Assisted living facilities provide housing, meals, and help with daily activities (dressing, bathing, medications) for people who need some assistance but not full-time skilled nursing care. They’re appropriate for people who are largely independent but need support. Nursing homes (skilled nursing facilities) provide 24-hour supervised medical care and are appropriate for people with more intensive medical or cognitive needs. Memory care units — often part of assisted living or standalone facilities — specialize in dementia care with secured environments and specialized staff.
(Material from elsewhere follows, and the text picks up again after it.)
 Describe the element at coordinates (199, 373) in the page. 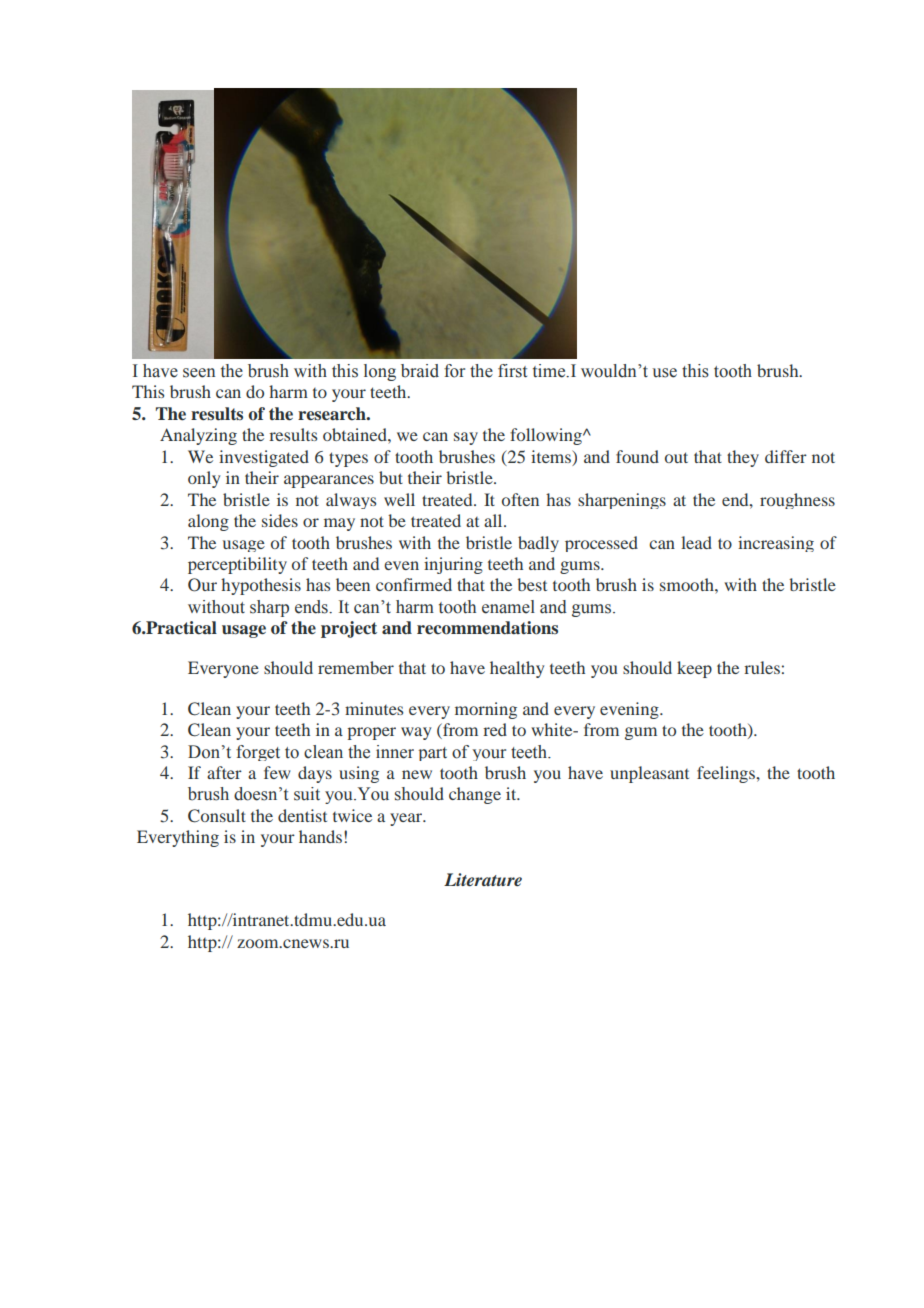

I see `seen` at that location.
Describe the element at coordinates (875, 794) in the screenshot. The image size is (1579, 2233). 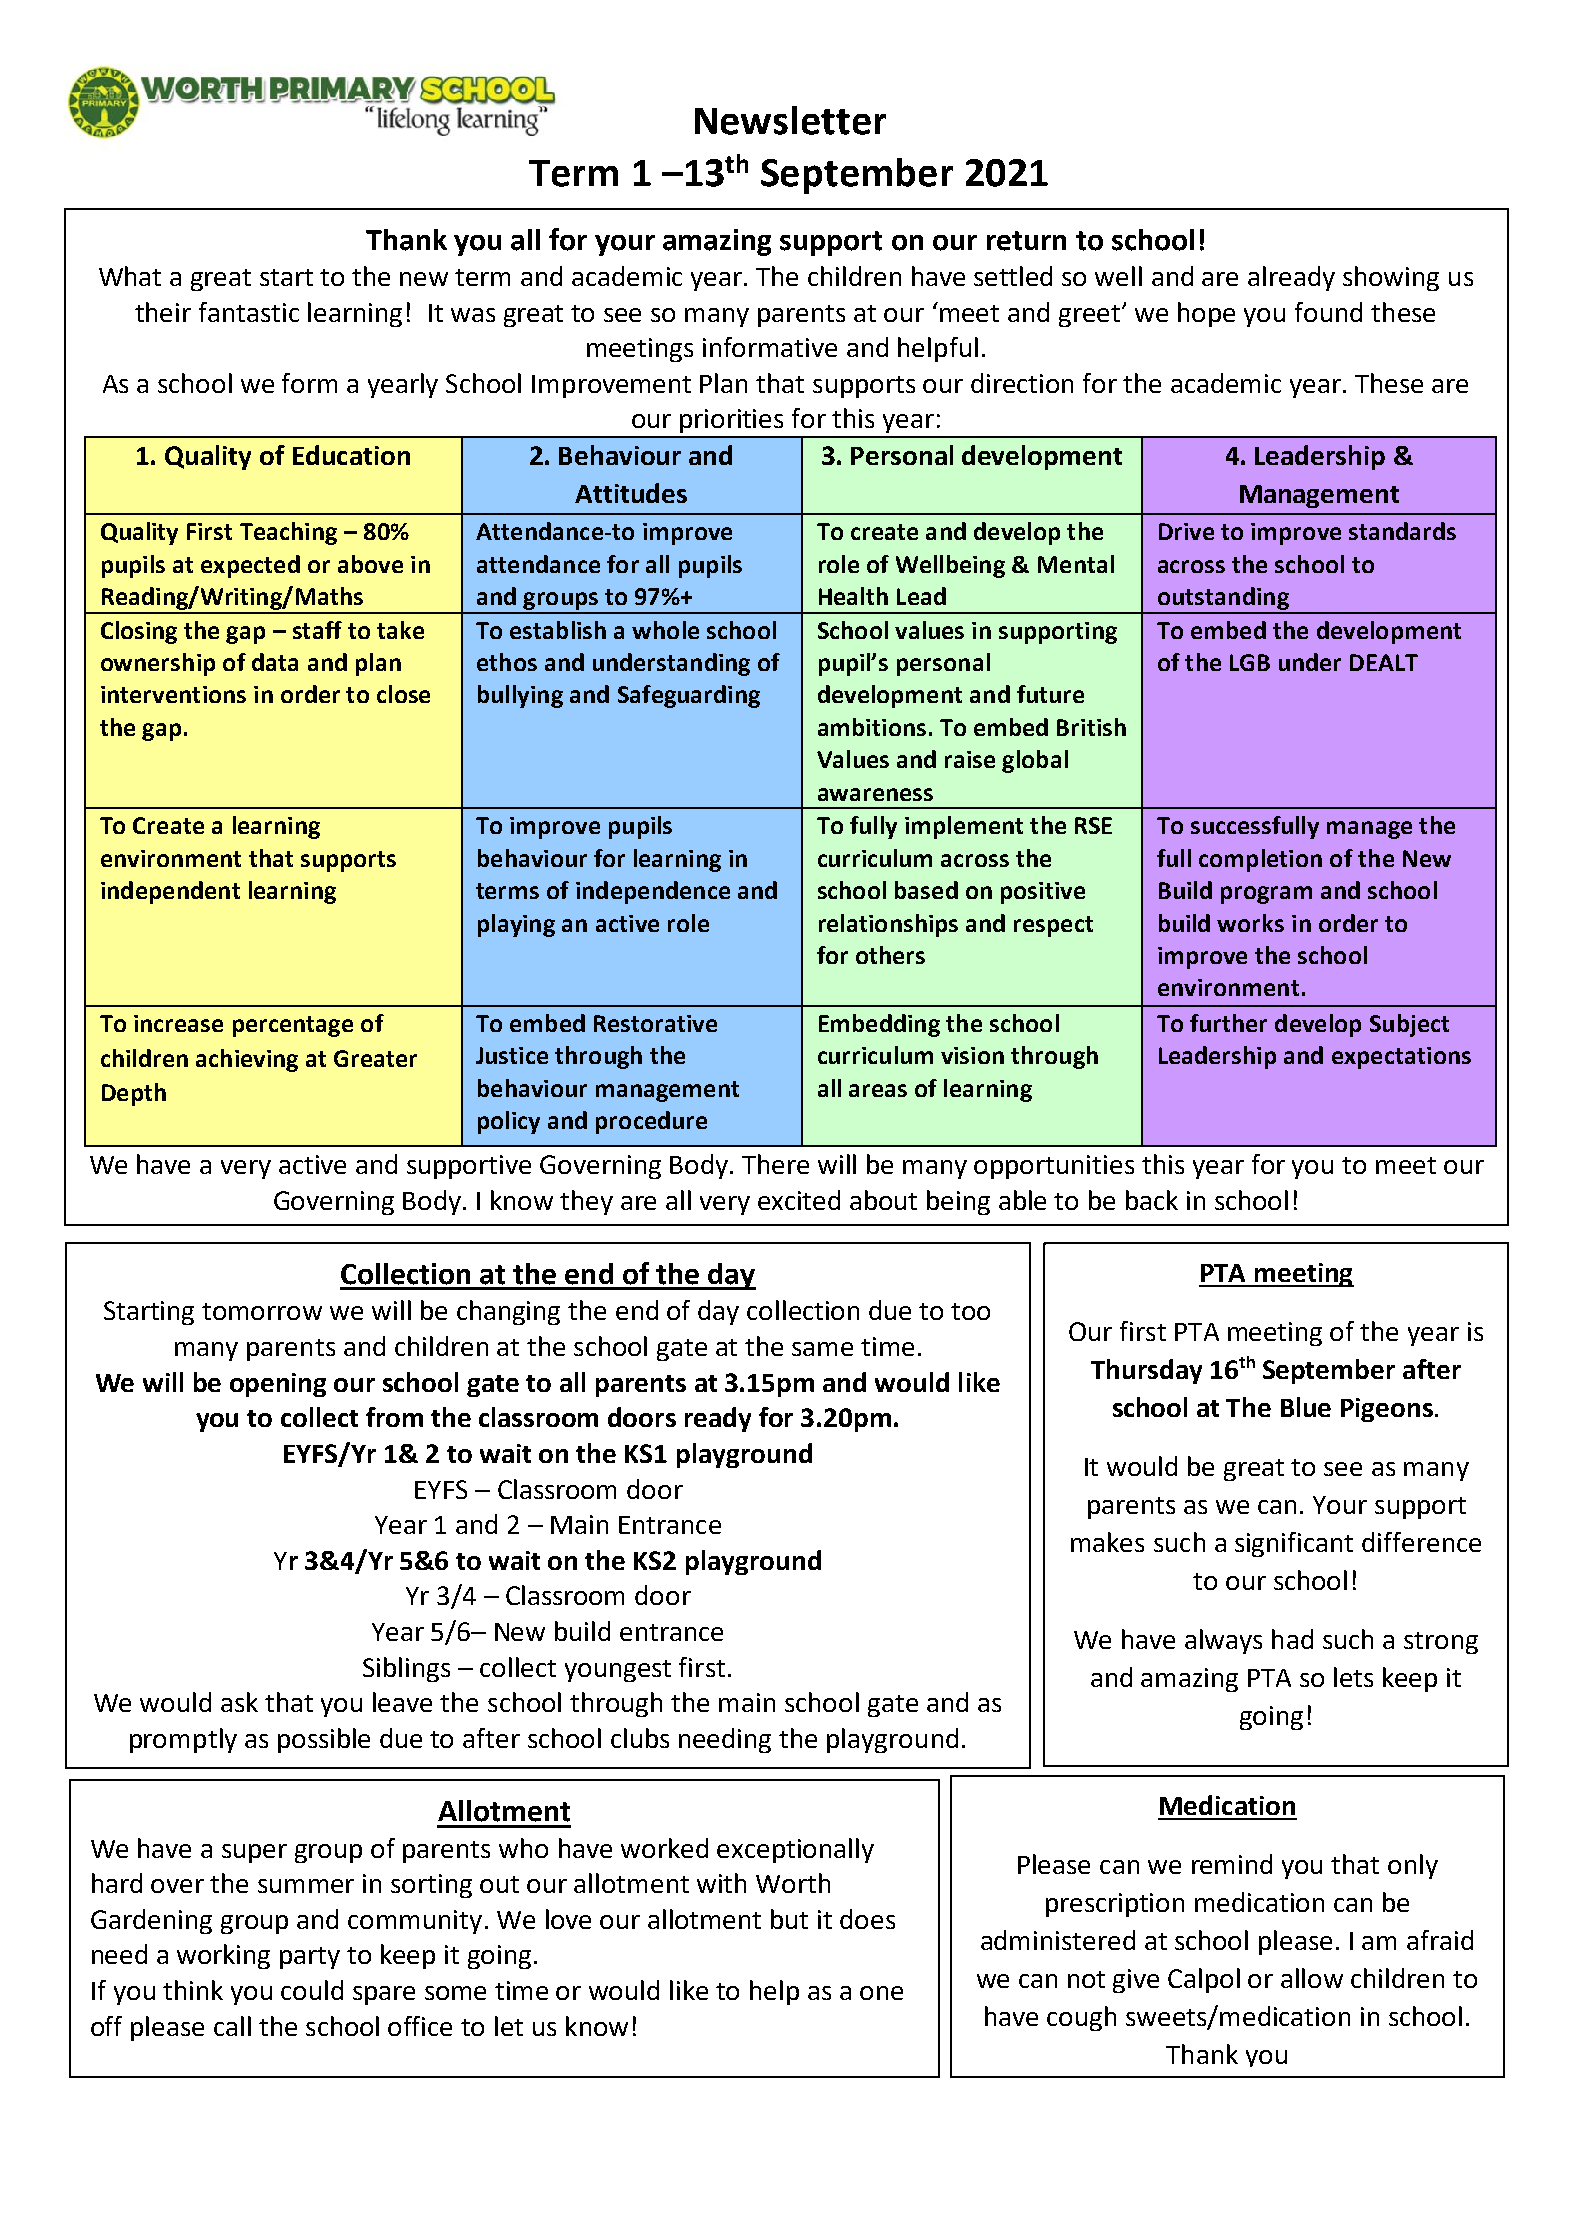
I see `awareness` at that location.
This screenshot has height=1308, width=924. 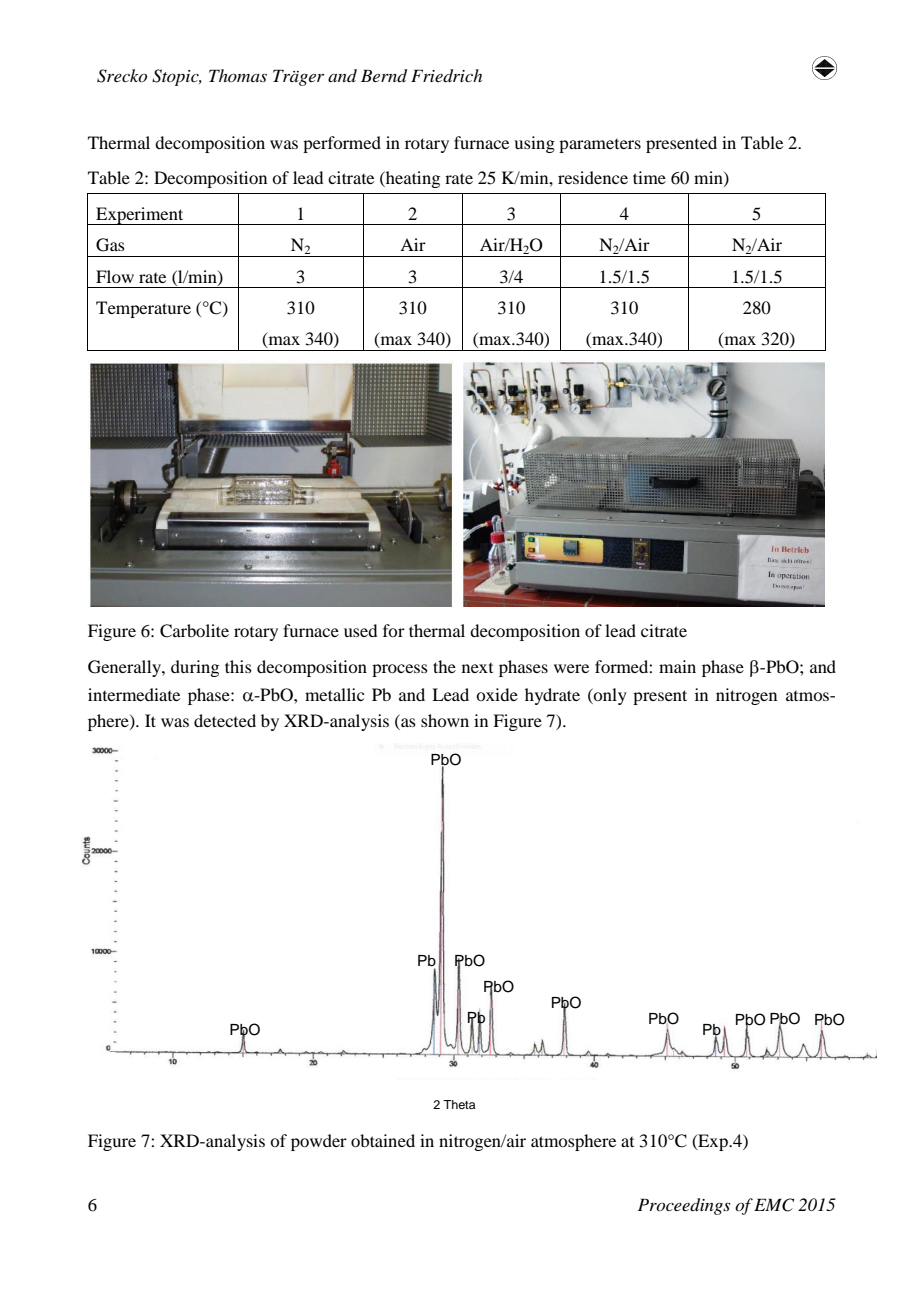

The cost gradient reflects the level of care: assisted living is roughly half the cost of a nursing home, while in-home care falls somewhere in between depending on hours needed.
Is LTC insurance worth it if premiums keep going up?
This is the central tension in the LTC insurance market, and there’s no universal answer. The argument for buying: a catastrophic LTC need without insurance can erase decades of savings. The argument against: premiums are high, may increase further, and many people will die before needing extensive care — making the insurance a financial loss in that scenario. The most balanced approach for most middle-class households: buy a policy with a longer elimination period (reducing premium cost), accept that rates may increase, and think of it as catastrophic coverage rather than first-dollar coverage. Hybrid life/LTC products that eliminate the rate increase risk are increasingly attractive as an alternative for new buyers.